◆ What the exercise asks ◆
Each line of the data must reappear exactly in your answer, with no images included.

Stored records
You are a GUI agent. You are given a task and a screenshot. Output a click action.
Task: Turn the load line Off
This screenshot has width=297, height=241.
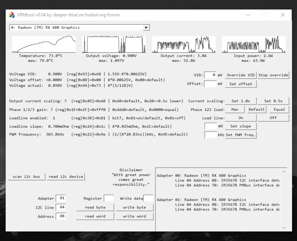pos(273,118)
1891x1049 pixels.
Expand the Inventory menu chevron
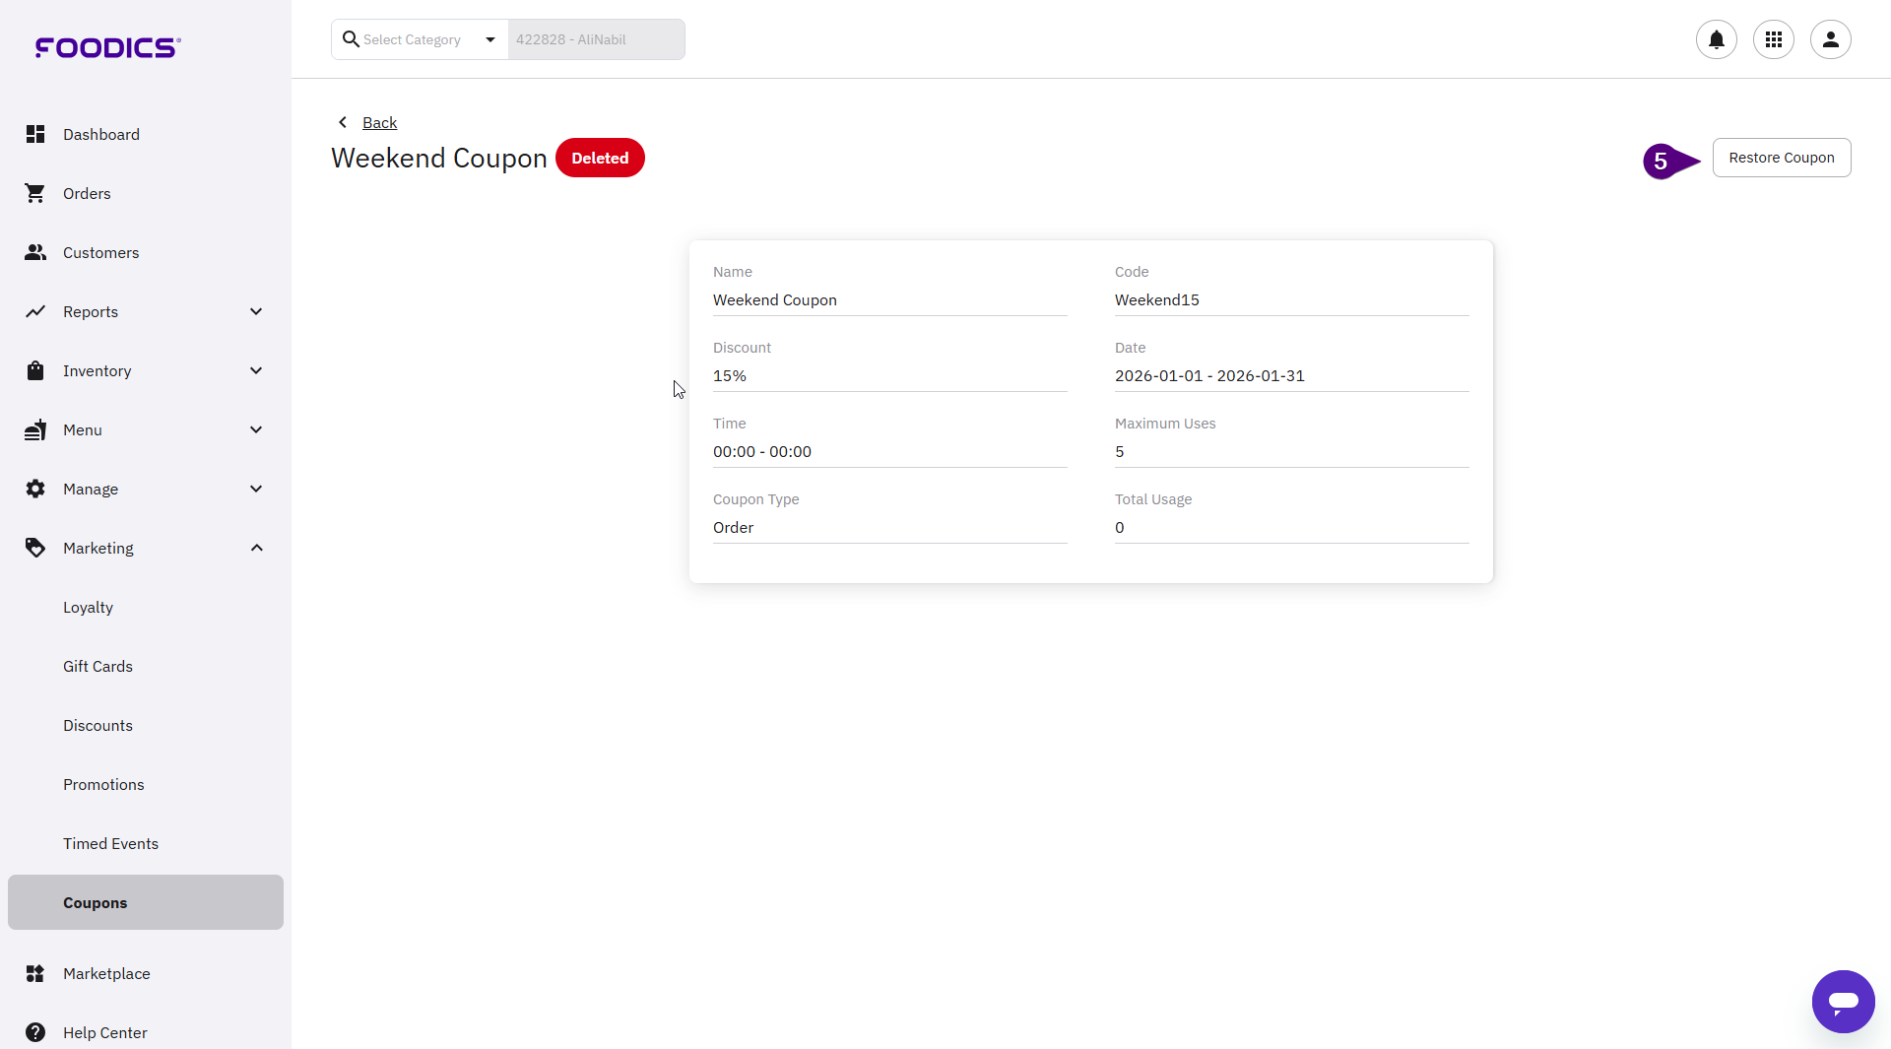click(x=256, y=370)
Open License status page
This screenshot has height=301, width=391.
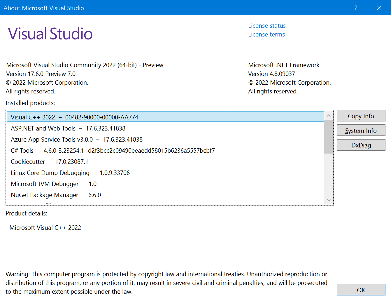point(266,26)
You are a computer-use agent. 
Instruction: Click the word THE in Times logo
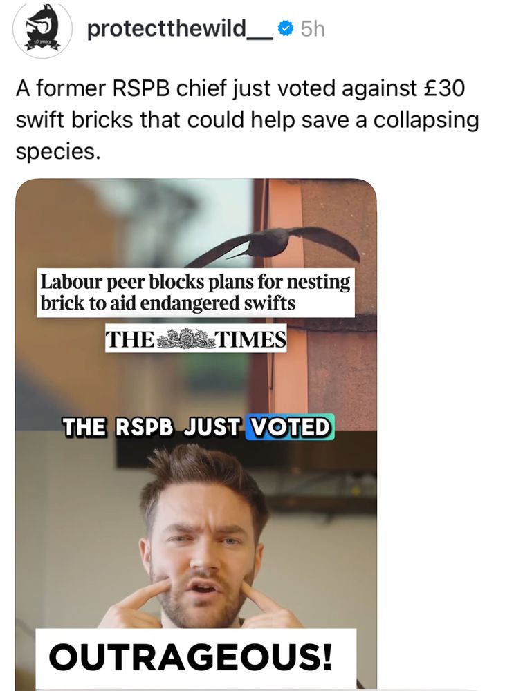point(130,340)
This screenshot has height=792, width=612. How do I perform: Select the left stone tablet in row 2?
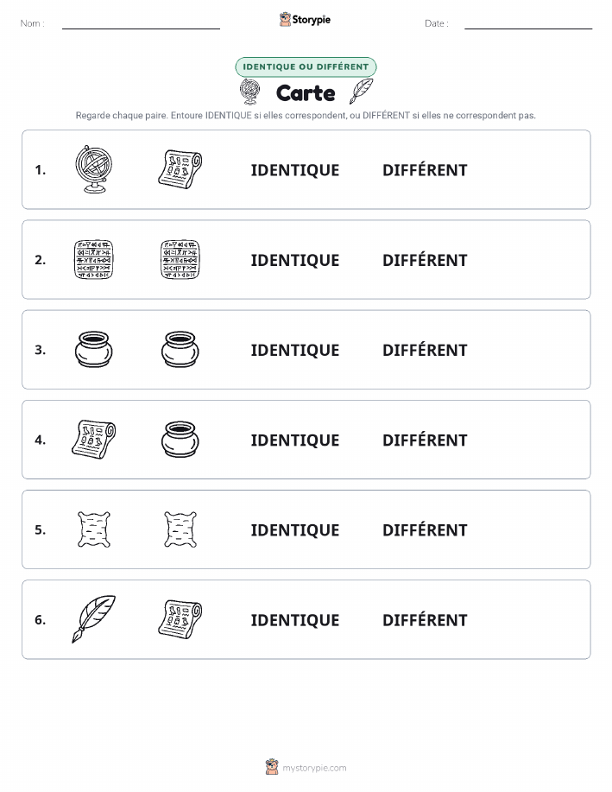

◆ Result ◆
You are a GUI agent. You are given a task and a screenshot. Output a click action.
Task: Turn the load line Off
This screenshot has width=297, height=241.
pos(273,118)
1891x1049 pixels.
Expand the Inventory menu chevron
click(x=256, y=370)
Open License status page
This screenshot has height=301, width=391.
point(266,26)
You are a computer-use agent. 
Instruction: Click the word THE in Times logo
point(130,340)
This screenshot has height=792, width=612. How do I perform: Select the left stone tablet in row 2?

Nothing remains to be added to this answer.